Faisant suite à la rencontre à Nankin avec son homologue Wang Yu-chi le 11 février dernier qui marqua pour Pékin l’ouverture de la phase politique des relations dans le Détroit, ce que Taipei refuse absolument de reconnaître, le voyage de Zhang a pris un tour insolite, marqué par d’importantes ambiguïtés, quelques incongruités comme l’absence de tout contact politique avec les têtes politiques du régime ou de l’opposition et, une nouvelle fois, le télescopage entre, d’une part, la stratégie de rapprochement de la Chine par le détour économique et, d’autre part, la méfiance des Taïwanais inquiets de ce qu’ils considèrent comme un tentative de réunification rampante.
Lire notre article Nankin : une rencontre inédite aux conséquences incertaines.

A fronts renversés, les lignes bougent

Au total, en dépit d’incidents pour la plupart concentrés à Kaoshiung, fief indépendantiste, ce premier voyage officiel d’un responsable politique chinois sur l’Île s’est plutôt bien déroulé, même si les progrès politiques furent très réduits en dehors du droit de visite à leurs ressortissants purgeant des peines de prison accordé aux futurs représentants à Taipei et Pékin. N’ayant, comme convenu, rencontré aucune tête politique taïwanaise, Zhang Zhijun a diffusé un message d’apaisement destiné à faire contrepoids à une déclaration intempestive qui fit grand bruit à Taïwan, lancée deux semaines auparavant par sa propre administration selon laquelle l’avenir politique de l’Île devait être décidé par les Chinois de la Grande Terre et les Taïwanais ensemble.

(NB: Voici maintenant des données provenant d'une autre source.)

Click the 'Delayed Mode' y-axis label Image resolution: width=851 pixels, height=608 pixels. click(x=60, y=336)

Dans un jeu de rôles à fronts renversés, les réfutations les plus catégoriques de cette proposition vinrent cependant du KMT et des militants indépendantistes de base, tandis que le parti indépendantiste (DPP) lui-même, en plein réajustement stratégique visant à reconquérir le pouvoir, adoptait un profil bas. Dans ce jeu ambigu, le DPP trouve en écho l’ouverture nouvelle du Parti Communiste Chinois prêt à développer avec lui des contacts plus riches, avec, en arrière pensée, le souci de ne pas compromettre les progrès dans la relation accomplis depuis 2008, en cas de défaite du KMT aux élections présidentielles de 2016.

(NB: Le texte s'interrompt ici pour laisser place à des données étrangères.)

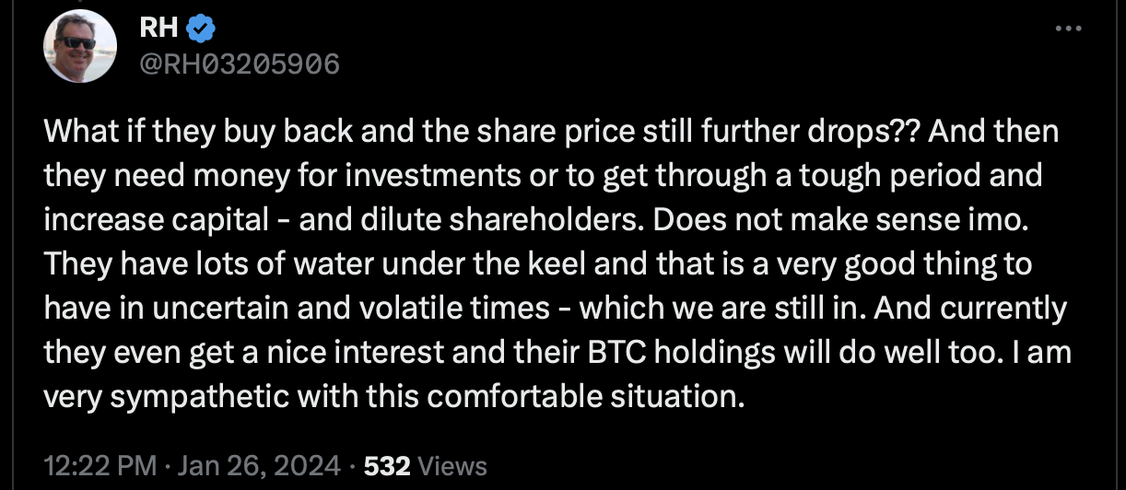Click the 12:22 PM timestamp
The image size is (1126, 490).
click(100, 465)
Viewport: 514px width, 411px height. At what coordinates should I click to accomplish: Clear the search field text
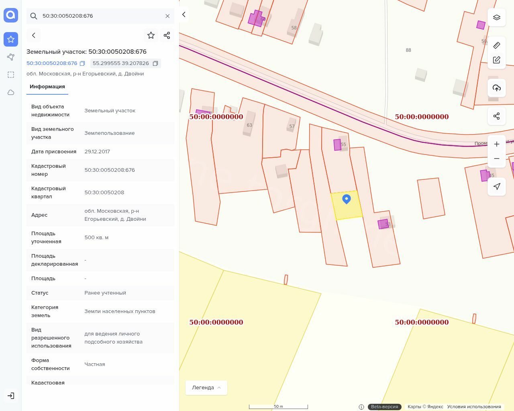click(167, 16)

Photo Zhang Zhijun avec Chen Chu, le maire indépendantiste de Kaoshiung le 27 juin 2014-06-30. REUTERS/Stringer

++++

Mieux comprendre les Taïwanais et les rassurer

Le caractère officiel de la visite ayant été soigneusement encadré - les rencontres avec les responsables de l’Île, qu’ils soient au pouvoir ou dans l’opposition n’étant pas au programme -, le but du voyage fut presque entièrement limité, comme Zhang l’a expliqué lui-même, à prendre contact avec la société taïwanaise dans le but essentiel de mieux la comprendre et, à l’évidence, de la rassurer : « Nous comprenons les Taïwanais et apprécions le prix qu’ils accordent à leur style de vie, leur système social, leurs valeurs et leurs idées ».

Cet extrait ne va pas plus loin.